ACTIONS TO TAKE:
(a) Revise the part of the passage on the electromagnetically actuatable valve that opens with the words containing "It is a further" and closes with "the flat armature.", substituting "compact dimensions" for "small size".
(b) According to the passage on the electromagnetically actuatable valve, by what means are the valve housing and the connection fitting manufactured?

EXTRACTED TEXT:
2. A valve as defined by claim 1, in which said second fuel fitting
comprises a fuel supply fitting for transporting fuel to said
engine, and excess fuel is returned to supply by flowing between
said first and second fuel fittings.
3. A valve as defined by claim 2 in which said fuel flowing in via
said second fuel fitting passes over said armature and said guide
diaphragm to said valve seat, and returning fuel flows around said
magnetic element.
4. A valve as defined by claim 1, in which said valve seat
communicates with a nozzle bore within a nozzle body, said nozzle
bore being positioned downstream of the valve seat, a guide conduit
of a larger diameter conjoining said nozzle bore and comprising in
part a mixture guidance tube having means for introducing
preparation air into the fuel flowing through said guide conduit,
said mixture guidance tube being held concentrically relative to
the valve axis by a holder sheath.
5. A valve as defined by claim 4, in which said holder sheath
comprises elastic material and the valve housing partially
surrounding said holder sheath is positively connected
therewith.
6. A valve as defined by claim 5, in which said means for
introducing preparation air into said guide conduit extends
partially within the holder sheath up to its point of discharge
into said guide conduit.
7. A valve as defined in claim 6, in which said holder sheath has a
portion remote from said valve housing which is embodied as an
annular sealing shoulder.
Description
BACKGROUND OF THE INVENTION
The invention is based on an electromagnetically actuatable valve
having two fuel fittings, one disposed within the other, so as to
create a fuel flow conduit therebetween. An electromagnetically
actuatable valve has already been proposed in which the valve
housing and the fuel fitting are made up of several individual
parts; it is expensive not only to manufacture such a valve, but
also to mount it in the engine. Furthermore, the proposed
embodiment of the magnetic element for generating the desired
magnetic forces requires a relatively large space for its
accommodation, which tends to preclude a desired reduction in valve
size.
OBJECT AND SUMMARY OF THE INVENTION
It is an object of the invention to provide a valve having the
advantage over the prior art that the valve housing and the
connection fitting are manufactured in simple fashion, by means of
deep drawing, rolling or the like.
It is a further object of the invention that the mounting of the
valve is simplified.
It is another object of the invention to provide a magnetic element
of small size.
It is still another object of the invention to provide
friction-free and plane-parallel guidance of the flat armature.
It is a still further object of the invention to prepare the fuel
quantity metered by the valve via preparation air or swirl
injection.
The invention will be better understood and further objects and
advantages thereof will become more apparent from the ensuing
detailed description of two preferred embodiments taken in
conjunction with the drawings.

INFORMATION PROVIDED:
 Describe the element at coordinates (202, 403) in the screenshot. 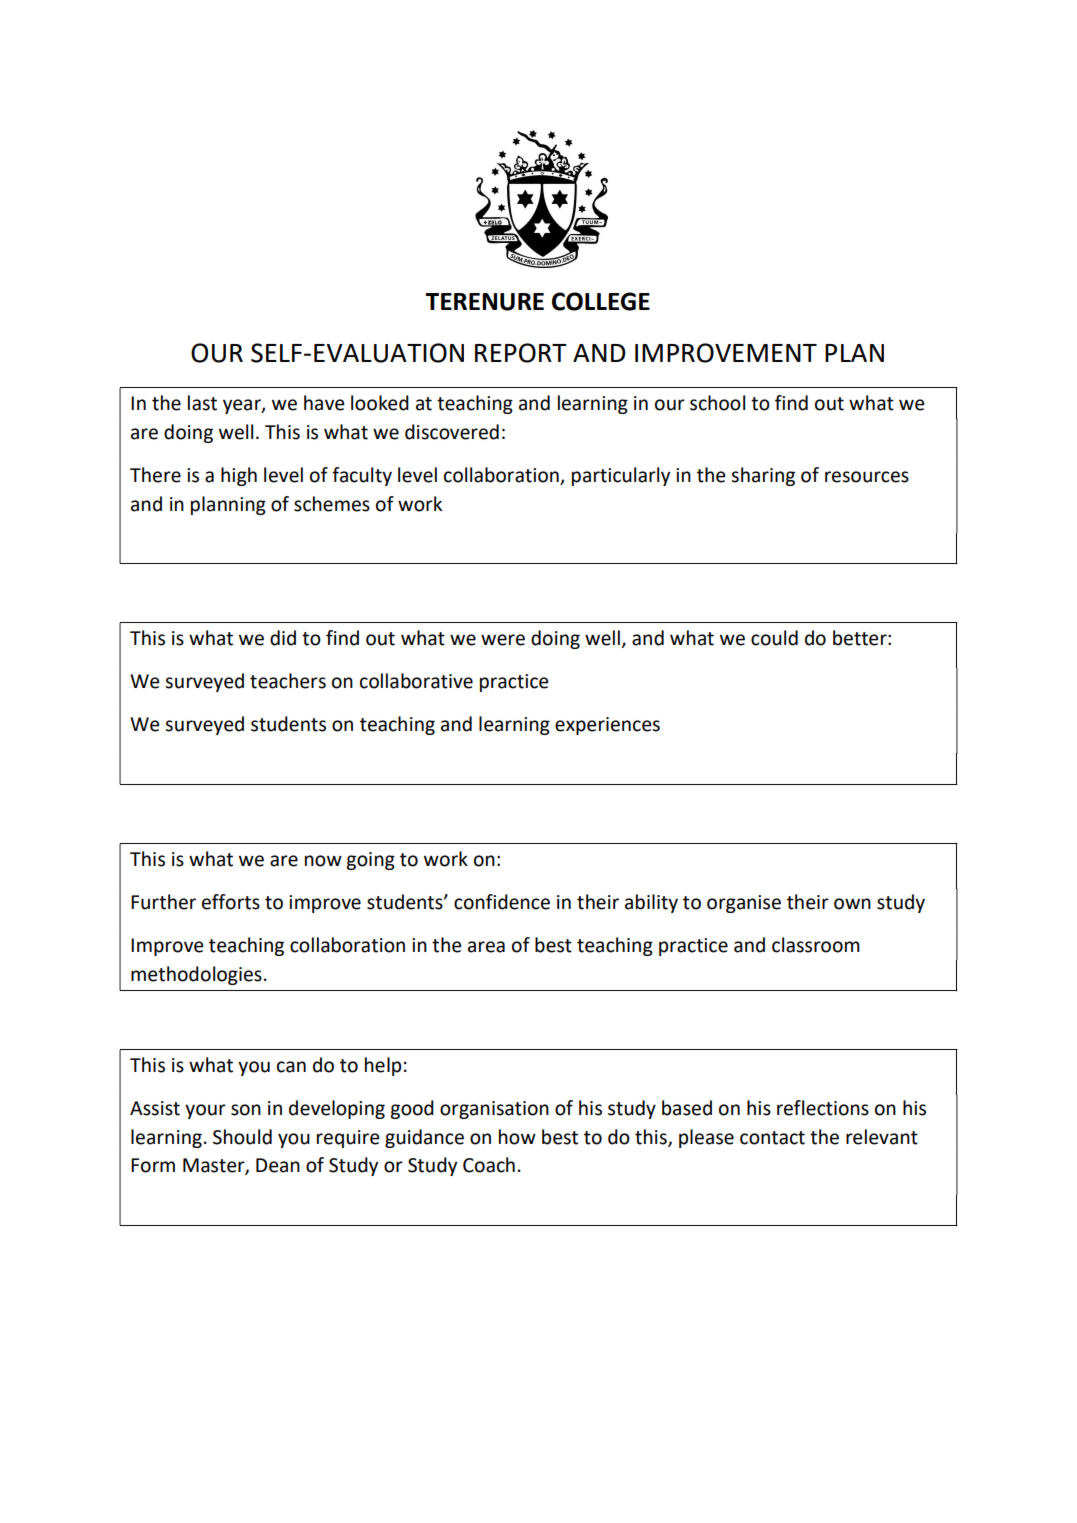

I see `last` at that location.
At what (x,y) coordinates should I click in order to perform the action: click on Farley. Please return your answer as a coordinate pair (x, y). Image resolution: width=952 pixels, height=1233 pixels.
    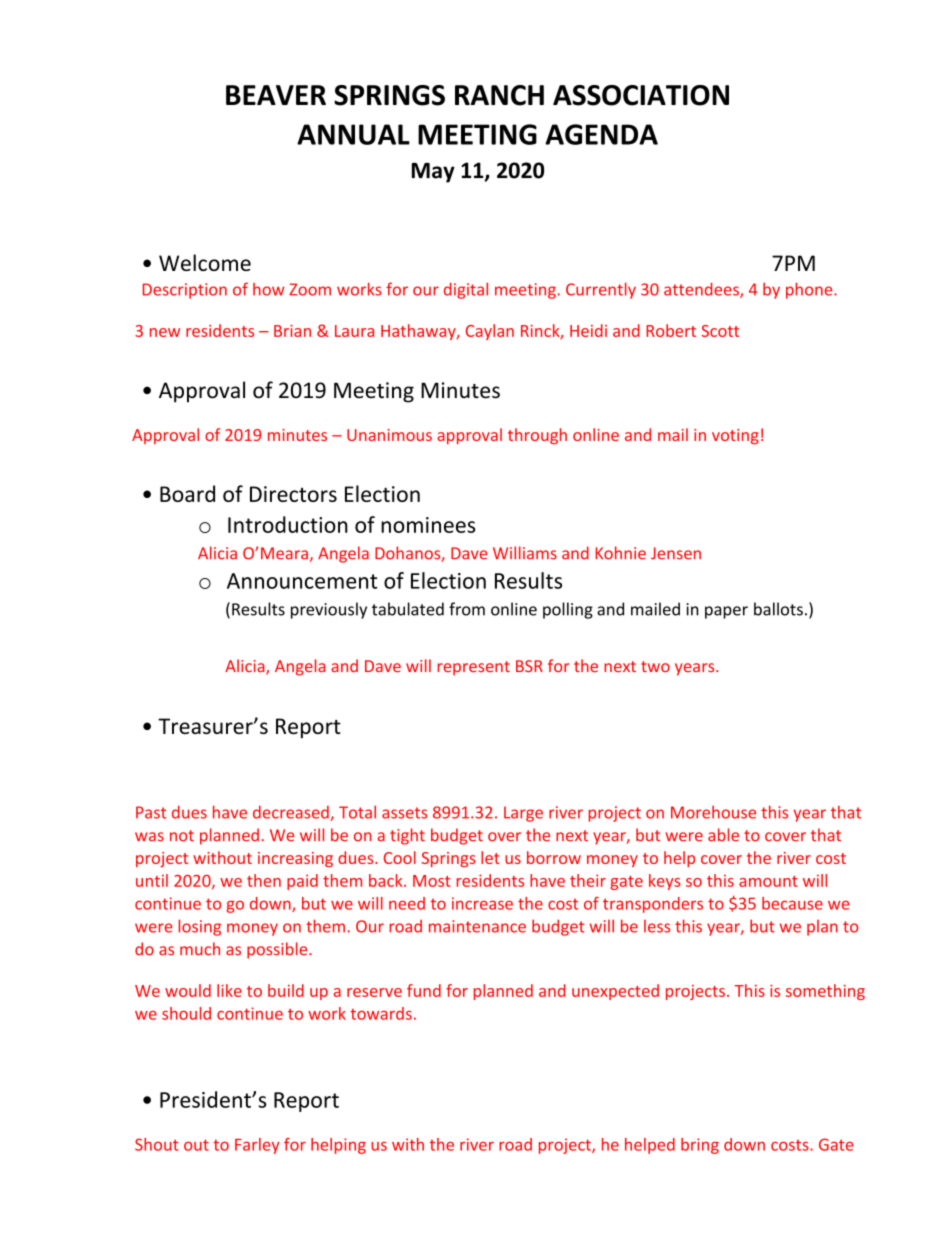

OUTPUTS FOR THE TASKS:
(a)
It is a further object of the invention that the mounting of the
valve is simplified.
It is another object of the invention to provide a magnetic element
of compact dimensions.
It is still another object of the invention to provide
friction-free and plane-parallel guidance of the flat armature.

(b) By means of deep drawing, rolling or the like.